Recorded data:
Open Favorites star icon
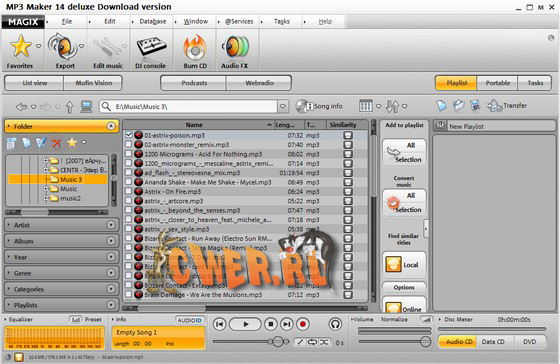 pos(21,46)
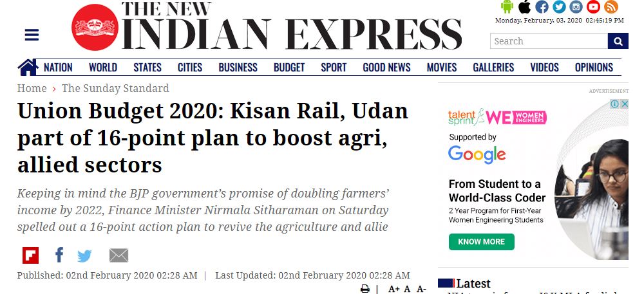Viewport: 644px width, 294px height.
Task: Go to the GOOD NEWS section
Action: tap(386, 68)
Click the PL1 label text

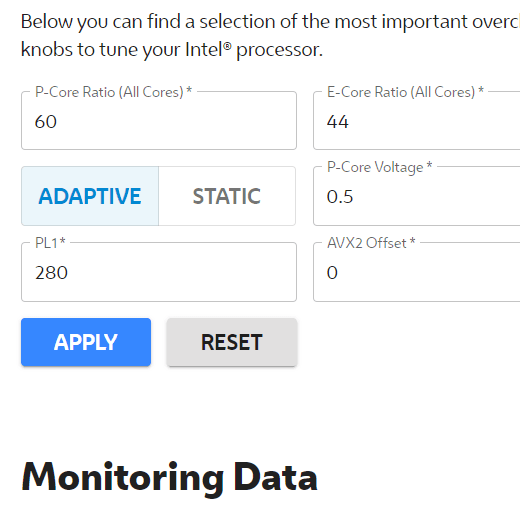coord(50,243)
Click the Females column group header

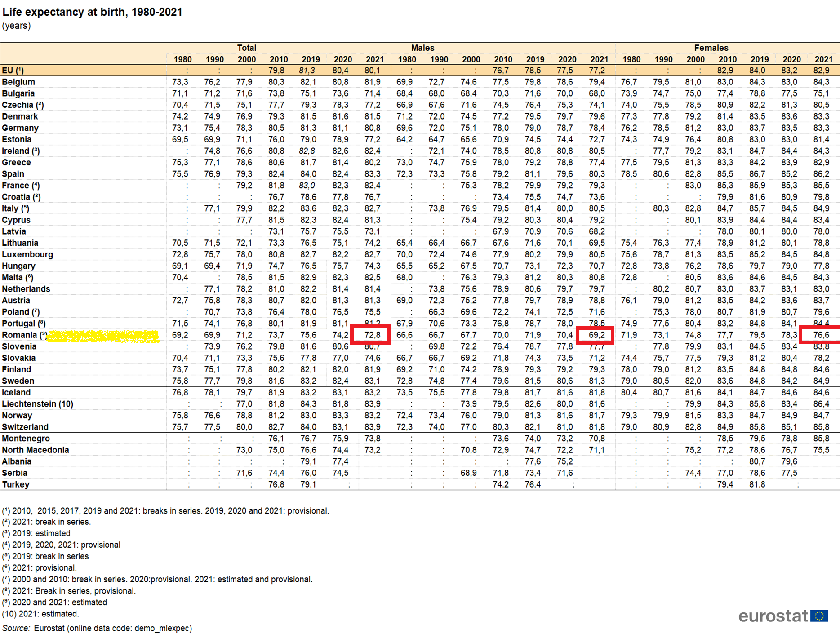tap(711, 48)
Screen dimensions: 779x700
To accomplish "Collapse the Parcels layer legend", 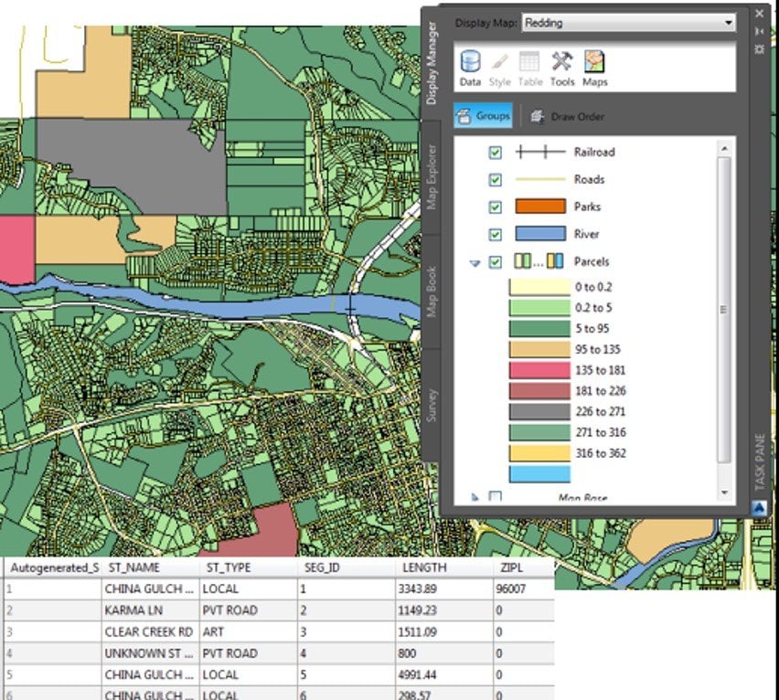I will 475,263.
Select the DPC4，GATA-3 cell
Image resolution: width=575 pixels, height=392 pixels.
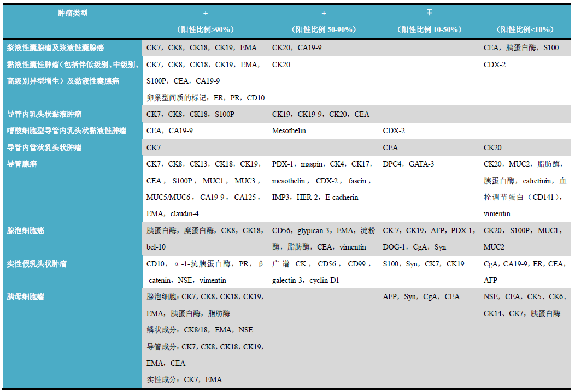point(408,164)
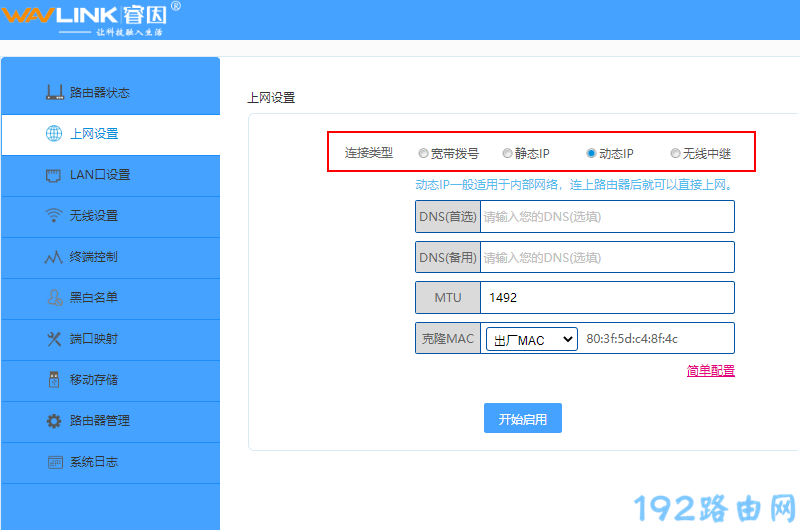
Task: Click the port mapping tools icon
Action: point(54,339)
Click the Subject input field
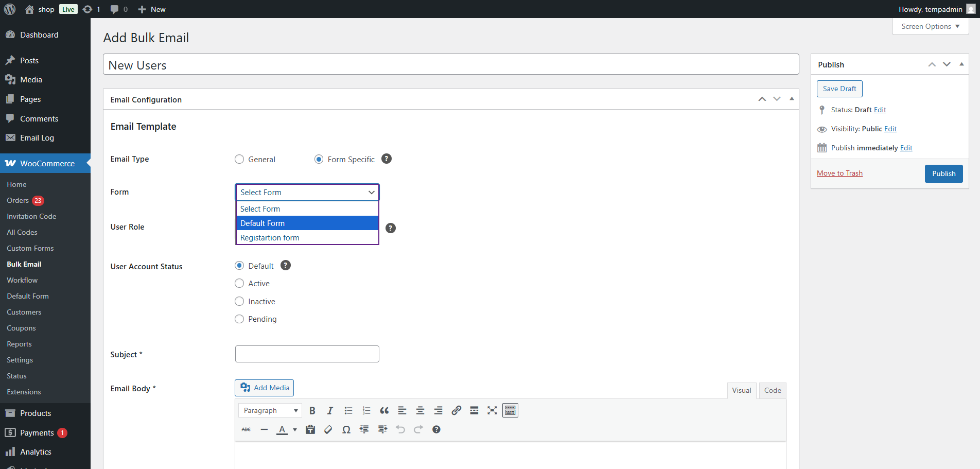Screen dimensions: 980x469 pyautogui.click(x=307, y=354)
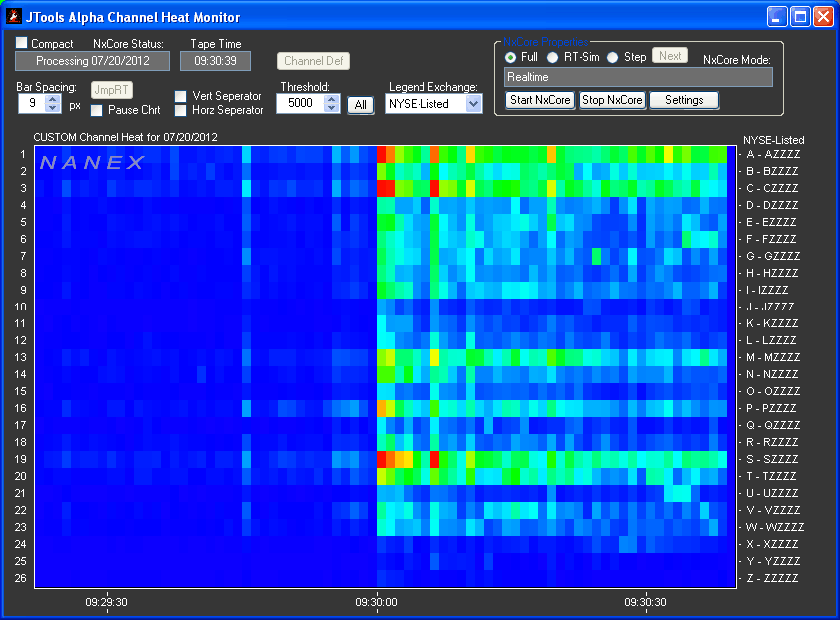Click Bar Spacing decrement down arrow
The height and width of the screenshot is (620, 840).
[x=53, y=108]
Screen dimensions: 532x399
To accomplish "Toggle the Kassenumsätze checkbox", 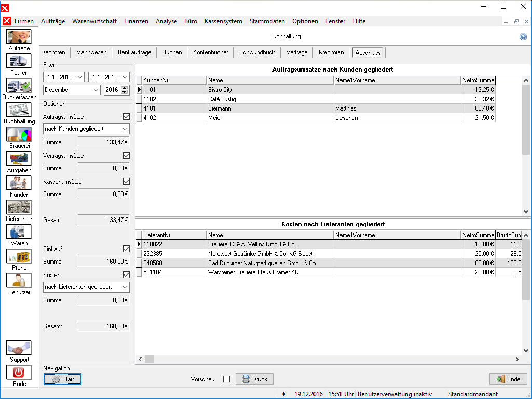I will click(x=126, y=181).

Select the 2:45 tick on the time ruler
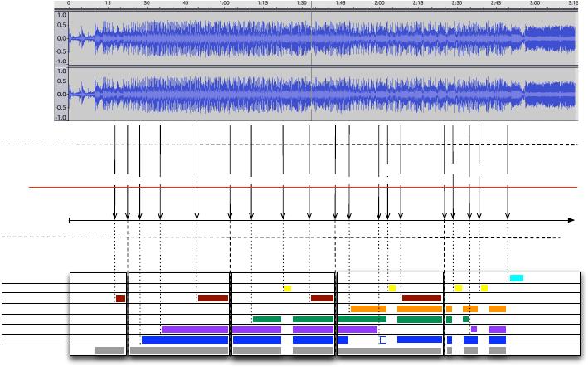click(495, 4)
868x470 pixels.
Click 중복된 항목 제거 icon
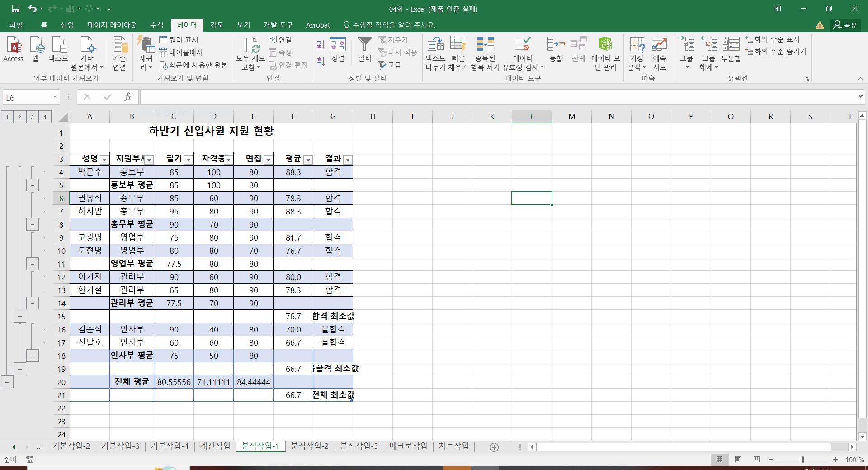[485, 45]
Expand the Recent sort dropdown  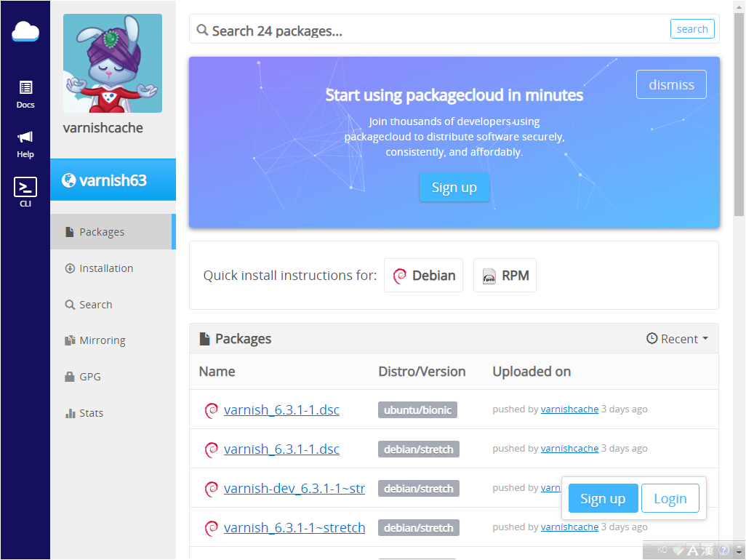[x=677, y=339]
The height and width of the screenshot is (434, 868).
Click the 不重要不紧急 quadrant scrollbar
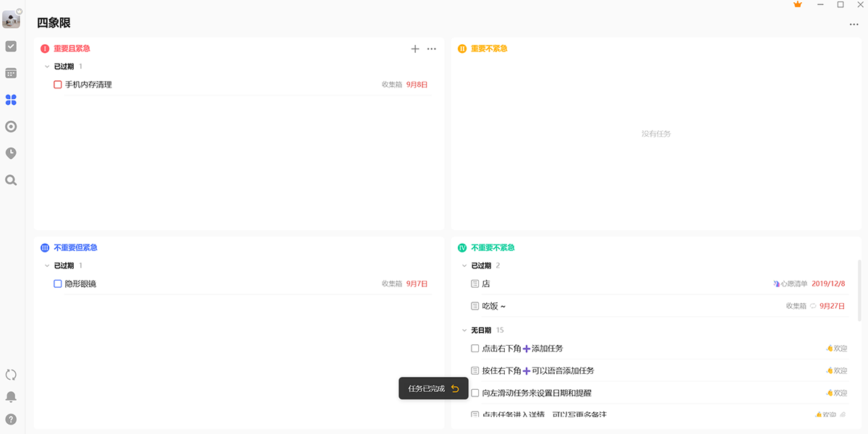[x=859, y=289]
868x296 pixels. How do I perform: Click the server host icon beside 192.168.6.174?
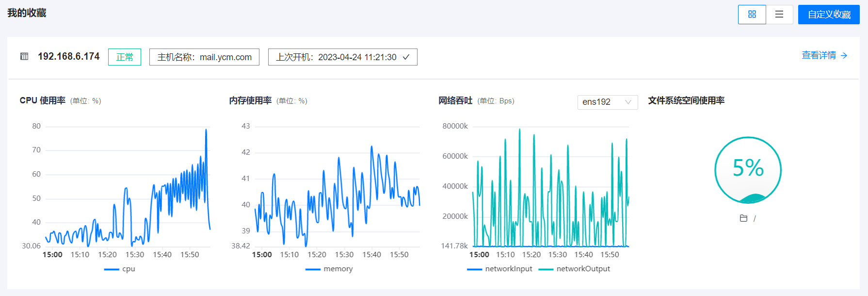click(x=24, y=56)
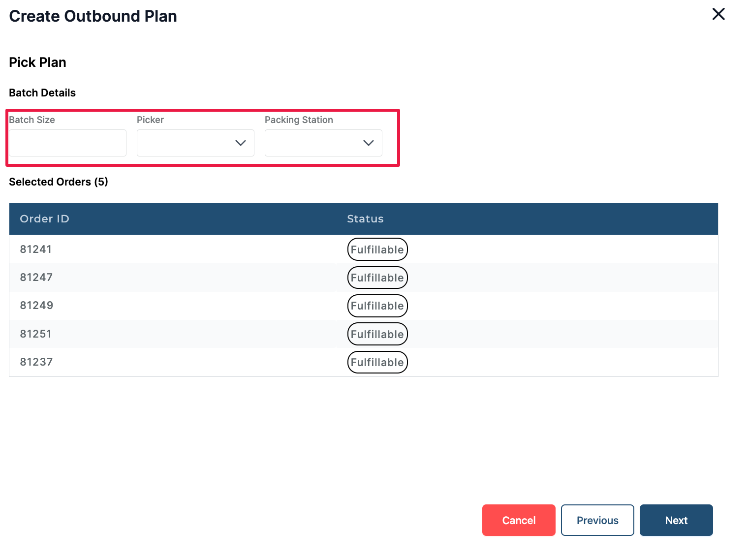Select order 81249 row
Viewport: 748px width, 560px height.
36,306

▶ _What is being asked_:
All lines from the one containing "Click the 不重要不紧急 quadrant scrollbar" to the last line of the records above, both included, need to be repeated word for word; omit the pictures.

▶ _Response area_:
Click the 不重要不紧急 quadrant scrollbar
[x=859, y=289]
868x296 pixels. How do I perform: Click the server host icon beside 192.168.6.174?
click(x=24, y=56)
Select order 81249 row
Viewport: 748px width, 560px height.
36,306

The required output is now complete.